:: ASSIGNMENT ::
Exactly as written, set down every entry once more.

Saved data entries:
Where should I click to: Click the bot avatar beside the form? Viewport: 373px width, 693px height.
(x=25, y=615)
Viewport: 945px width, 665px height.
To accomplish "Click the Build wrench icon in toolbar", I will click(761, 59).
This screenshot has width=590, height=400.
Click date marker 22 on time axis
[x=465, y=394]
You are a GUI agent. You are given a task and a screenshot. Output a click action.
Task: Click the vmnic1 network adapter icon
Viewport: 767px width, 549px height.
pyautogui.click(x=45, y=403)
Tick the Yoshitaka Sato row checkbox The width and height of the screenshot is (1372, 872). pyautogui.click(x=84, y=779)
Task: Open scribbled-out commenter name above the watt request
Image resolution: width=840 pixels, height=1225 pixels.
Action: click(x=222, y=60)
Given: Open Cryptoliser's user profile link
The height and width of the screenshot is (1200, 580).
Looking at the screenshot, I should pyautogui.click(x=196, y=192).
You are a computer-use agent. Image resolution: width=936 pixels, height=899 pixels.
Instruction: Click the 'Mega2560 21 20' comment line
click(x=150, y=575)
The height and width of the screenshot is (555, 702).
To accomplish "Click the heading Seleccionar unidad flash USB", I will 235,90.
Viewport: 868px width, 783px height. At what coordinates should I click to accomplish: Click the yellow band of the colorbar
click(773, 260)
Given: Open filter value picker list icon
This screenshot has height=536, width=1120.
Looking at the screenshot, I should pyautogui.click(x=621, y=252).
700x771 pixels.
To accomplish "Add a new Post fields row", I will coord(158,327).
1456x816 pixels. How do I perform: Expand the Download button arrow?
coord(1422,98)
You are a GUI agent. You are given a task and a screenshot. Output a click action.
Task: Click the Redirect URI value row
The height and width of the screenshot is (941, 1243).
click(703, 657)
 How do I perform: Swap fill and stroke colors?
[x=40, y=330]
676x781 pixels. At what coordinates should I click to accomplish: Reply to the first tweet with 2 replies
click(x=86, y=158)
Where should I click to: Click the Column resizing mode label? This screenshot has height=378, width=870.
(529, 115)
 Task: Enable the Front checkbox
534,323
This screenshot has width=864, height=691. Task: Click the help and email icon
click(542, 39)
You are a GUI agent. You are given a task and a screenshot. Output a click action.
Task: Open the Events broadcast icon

:: RESULT OF THIS EXERCISE ::
Where should I click to: Click the bot avatar beside the form? Viewport: 373px width, 693px height.
(x=25, y=615)
Viewport: 945px width, 665px height.
To accomplish "Click the Build wrench icon in toolbar", I will click(761, 59).
This screenshot has width=590, height=400.
Click date marker 22 on time axis
[x=465, y=394]
You are a GUI agent. You are given a task and a screenshot. Output a click action.
Task: Click the vmnic1 network adapter icon
Viewport: 767px width, 549px height.
pyautogui.click(x=45, y=403)
Tick the Yoshitaka Sato row checkbox The width and height of the screenshot is (1372, 872). pyautogui.click(x=84, y=779)
Task: Open scribbled-out commenter name above the watt request
Image resolution: width=840 pixels, height=1225 pixels.
Action: click(x=222, y=60)
Given: Open Cryptoliser's user profile link
The height and width of the screenshot is (1200, 580).
Looking at the screenshot, I should pyautogui.click(x=196, y=192).
You are a computer-use agent. Image resolution: width=936 pixels, height=899 pixels.
Instruction: Click the 'Mega2560 21 20' comment line
click(x=150, y=575)
The height and width of the screenshot is (555, 702).
To accomplish "Click the heading Seleccionar unidad flash USB", I will 235,90.
Viewport: 868px width, 783px height. At what coordinates should I click to accomplish: Click the yellow band of the colorbar
click(773, 260)
Given: Open filter value picker list icon
This screenshot has height=536, width=1120.
Looking at the screenshot, I should pyautogui.click(x=621, y=252).
700x771 pixels.
To accomplish "Add a new Post fields row", I will coord(158,327).
1456x816 pixels. How do I perform: Expand the Download button arrow?
coord(1422,98)
You are a GUI agent. You are given a task and a screenshot. Output a click action.
Task: Click the Redirect URI value row
The height and width of the screenshot is (941, 1243).
click(703, 657)
 How do I perform: Swap fill and stroke colors?
[x=40, y=330]
676x781 pixels. At what coordinates should I click to accomplish: Reply to the first tweet with 2 replies
click(x=86, y=158)
Where should I click to: Click the Column resizing mode label? This screenshot has height=378, width=870.
(529, 115)
 Task: Enable the Front checkbox
534,323
This screenshot has width=864, height=691. Task: Click the help and email icon
click(542, 39)
You are a GUI agent. You are given a task and a screenshot. Output a click action.
Task: Open the Events broadcast icon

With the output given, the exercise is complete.